Принцип невязки выражается не только в том, что и как повергается сакрализации в текстах о трикстерах этого типа. Невязка неизменно присутствует в философских мотивах или метафорах, окружающих иронического мессию. Так, таинственная машина Ивана Бабичева одновременно и существует, и не существует – парадоксально резонируя с принципом неопределенности В. Гейзенберга, открытым в том же 1927 году, когда вышла «Зависть»224. Не менее противоречива и этика Воланда, который, с одной стороны, читает Левию Матвею лекцию о моральном релятивизме, а с другой, спасая Мастера и казня Берлиоза с бароном Майгелем, ведет себя совсем не как релятивист – намекая на иную этическую логику. Самим «философским стилем» (Фуко) своего существования иронические мессии воплощают невозможность понять и построить модерность на едином основании, вокруг единой телеологии или идеологии.

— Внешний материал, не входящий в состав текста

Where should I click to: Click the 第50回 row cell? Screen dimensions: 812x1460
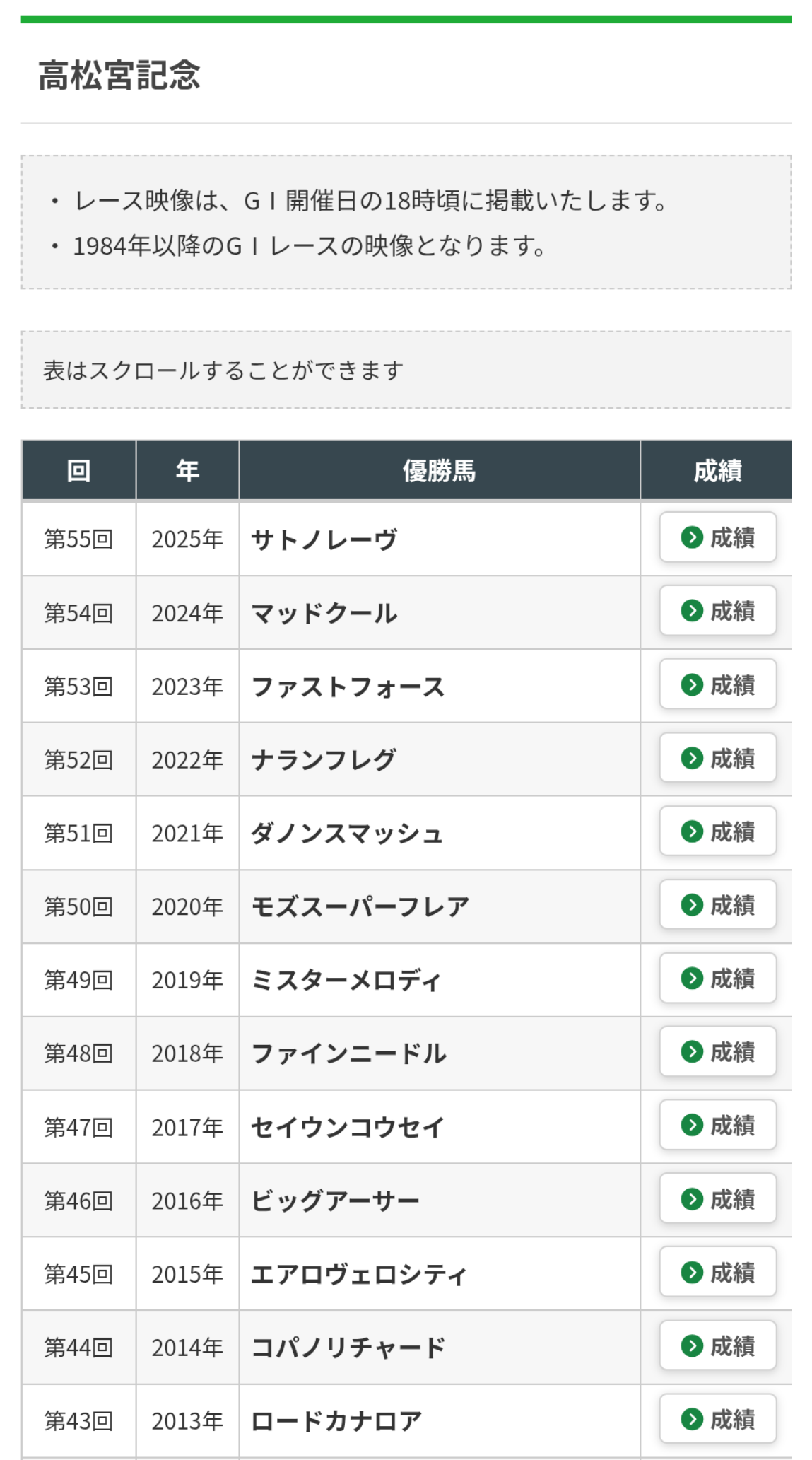point(78,907)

Почти все нарративы об иронических мессиях – с откровенной или невольной оглядкой на евангельский пратекст – подчинены логике жертвоприношения главного героя. Есть все основания говорить о жертвоприношении Хулио Хуренито, Ивана Бабичева, Бени Крика, Остапа Бендера в финалах «Двенадцати стульев» и «Золотого теленка», барона Мюнхгаузена (у Кржижановского и в «Том самом Мюнхгаузене» Григория Горина), Венички Ерофеева из «Москвы – Петушков». И во всех этих случаях на первый план неизменно выходит невязка: размышляя над гибелью (или сдачей) этих героев, невозможно однозначно сказать, что перед нами: поражение или триумф? профанация или сакрализация? Жертвоприношение каждого из них, с одной стороны, подчеркивает невозможность осуществления их имплицитно или эксплицитно выраженной программы, а с другой – придает самой этой программе новую символическую ценность225.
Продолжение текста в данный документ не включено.